The D Spring lightens the DA pull and also makes a slight difference on the SA pull. You can instantly feel the difference It's lighter - but not so light that it compromises firing reliability.

As for the skeletonized hammer - I cannot explain it, but in the Berettas I have put it in, I get a cleaner break on the trigger in SA mode than I do with the stock hammer.


----------



## Cary Keshen (Oct 20, 2009)

Thanks Beretta Neo - I'm going to try a D spring in my 92FS. I have that set up with an LPA adjustable target sight and use it stricly as a target gun. The trigger pull on it is actually pretty good (after about 1,000 rounds), but a hair lighter would be nicer too.


----------



## mrwizardly (Nov 19, 2008)

> I have an M9 and a 92FS Inox. What exaclty does the D spring do? And does the skelonitized hammer make a real difference in function or is it just more cosmetic?

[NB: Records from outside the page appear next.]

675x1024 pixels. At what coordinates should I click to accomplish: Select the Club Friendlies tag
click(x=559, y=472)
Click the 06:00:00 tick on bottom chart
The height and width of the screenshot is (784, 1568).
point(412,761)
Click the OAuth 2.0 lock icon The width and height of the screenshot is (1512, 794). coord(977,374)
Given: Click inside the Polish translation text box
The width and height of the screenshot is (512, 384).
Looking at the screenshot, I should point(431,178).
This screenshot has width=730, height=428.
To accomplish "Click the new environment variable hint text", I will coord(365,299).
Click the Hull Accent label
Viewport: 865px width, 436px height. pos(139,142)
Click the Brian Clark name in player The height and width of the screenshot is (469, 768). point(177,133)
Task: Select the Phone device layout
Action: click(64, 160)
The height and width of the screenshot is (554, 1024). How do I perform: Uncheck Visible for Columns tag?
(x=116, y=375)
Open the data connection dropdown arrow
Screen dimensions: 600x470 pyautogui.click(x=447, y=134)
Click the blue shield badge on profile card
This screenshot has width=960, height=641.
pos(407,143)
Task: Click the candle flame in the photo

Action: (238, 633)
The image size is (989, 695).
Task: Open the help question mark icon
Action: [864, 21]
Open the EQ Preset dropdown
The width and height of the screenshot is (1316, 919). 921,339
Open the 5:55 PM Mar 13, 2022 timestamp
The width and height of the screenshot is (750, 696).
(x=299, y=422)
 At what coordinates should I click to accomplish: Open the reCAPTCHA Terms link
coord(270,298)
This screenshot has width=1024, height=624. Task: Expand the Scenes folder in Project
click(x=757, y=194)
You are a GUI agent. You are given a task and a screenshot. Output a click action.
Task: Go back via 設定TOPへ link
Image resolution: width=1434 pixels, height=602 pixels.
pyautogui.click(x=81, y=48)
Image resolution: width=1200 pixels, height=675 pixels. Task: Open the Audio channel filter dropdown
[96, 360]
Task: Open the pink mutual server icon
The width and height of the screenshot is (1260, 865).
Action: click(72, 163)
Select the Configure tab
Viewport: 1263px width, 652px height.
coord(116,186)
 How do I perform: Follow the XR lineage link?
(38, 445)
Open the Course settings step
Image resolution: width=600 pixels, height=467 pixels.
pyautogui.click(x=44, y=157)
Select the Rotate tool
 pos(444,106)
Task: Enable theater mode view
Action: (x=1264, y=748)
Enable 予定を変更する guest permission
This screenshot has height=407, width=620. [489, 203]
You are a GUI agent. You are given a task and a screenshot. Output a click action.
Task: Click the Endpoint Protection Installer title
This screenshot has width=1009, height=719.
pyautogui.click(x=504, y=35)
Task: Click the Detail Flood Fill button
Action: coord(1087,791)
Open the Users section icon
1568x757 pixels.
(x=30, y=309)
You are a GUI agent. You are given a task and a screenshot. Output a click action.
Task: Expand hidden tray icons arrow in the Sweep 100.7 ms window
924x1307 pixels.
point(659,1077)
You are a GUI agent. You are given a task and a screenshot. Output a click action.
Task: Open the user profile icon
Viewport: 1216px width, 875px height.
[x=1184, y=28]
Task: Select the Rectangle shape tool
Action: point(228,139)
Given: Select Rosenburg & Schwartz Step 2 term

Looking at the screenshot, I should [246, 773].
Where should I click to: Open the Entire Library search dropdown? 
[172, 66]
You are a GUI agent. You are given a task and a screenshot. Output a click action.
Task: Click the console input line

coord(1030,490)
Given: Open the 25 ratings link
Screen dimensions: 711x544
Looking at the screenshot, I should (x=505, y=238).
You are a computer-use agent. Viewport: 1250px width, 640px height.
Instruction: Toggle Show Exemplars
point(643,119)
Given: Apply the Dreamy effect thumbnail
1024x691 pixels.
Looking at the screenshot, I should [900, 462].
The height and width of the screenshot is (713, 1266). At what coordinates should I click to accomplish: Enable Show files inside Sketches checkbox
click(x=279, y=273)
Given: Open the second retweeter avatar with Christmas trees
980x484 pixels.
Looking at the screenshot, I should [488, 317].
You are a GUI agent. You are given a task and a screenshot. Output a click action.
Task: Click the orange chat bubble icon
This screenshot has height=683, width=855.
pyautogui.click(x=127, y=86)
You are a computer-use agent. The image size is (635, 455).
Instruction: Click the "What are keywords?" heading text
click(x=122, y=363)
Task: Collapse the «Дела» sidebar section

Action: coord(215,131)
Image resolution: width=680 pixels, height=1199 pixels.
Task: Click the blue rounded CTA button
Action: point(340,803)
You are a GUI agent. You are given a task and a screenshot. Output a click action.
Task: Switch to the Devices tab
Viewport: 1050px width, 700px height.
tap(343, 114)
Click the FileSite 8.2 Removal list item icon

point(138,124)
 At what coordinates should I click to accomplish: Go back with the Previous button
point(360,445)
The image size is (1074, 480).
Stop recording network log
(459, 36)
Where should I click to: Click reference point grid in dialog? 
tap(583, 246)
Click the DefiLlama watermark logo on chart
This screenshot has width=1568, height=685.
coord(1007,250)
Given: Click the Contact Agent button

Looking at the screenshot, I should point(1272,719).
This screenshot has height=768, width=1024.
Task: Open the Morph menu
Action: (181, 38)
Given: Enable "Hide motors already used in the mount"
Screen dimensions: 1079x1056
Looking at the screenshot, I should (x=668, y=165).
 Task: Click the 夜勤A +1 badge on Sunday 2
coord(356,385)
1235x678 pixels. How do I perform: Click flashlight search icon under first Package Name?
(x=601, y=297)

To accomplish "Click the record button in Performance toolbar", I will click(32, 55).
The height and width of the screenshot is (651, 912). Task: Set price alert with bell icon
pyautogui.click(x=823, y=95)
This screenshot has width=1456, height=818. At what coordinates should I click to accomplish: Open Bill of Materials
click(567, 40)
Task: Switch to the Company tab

The D spring does make for a better trigger pull, just as was mentioned. The skeletonized hammer is lighter, of course, then the original full bodied hammer, and causes "less" movement of the gun barrel upon firing. Less weight/mass hitting the firing pin = less felt collision of the two components. I had the D spring in mine, as well as a even lighter trigger spring, the "competition" spring. They do help out the trigger pull some. I never installed the skeletonized hammer though.
Just sold my limited edition M9 and I really miss it. I wish I did not sell it  I might be looking for the M9A1 now.
MW


----------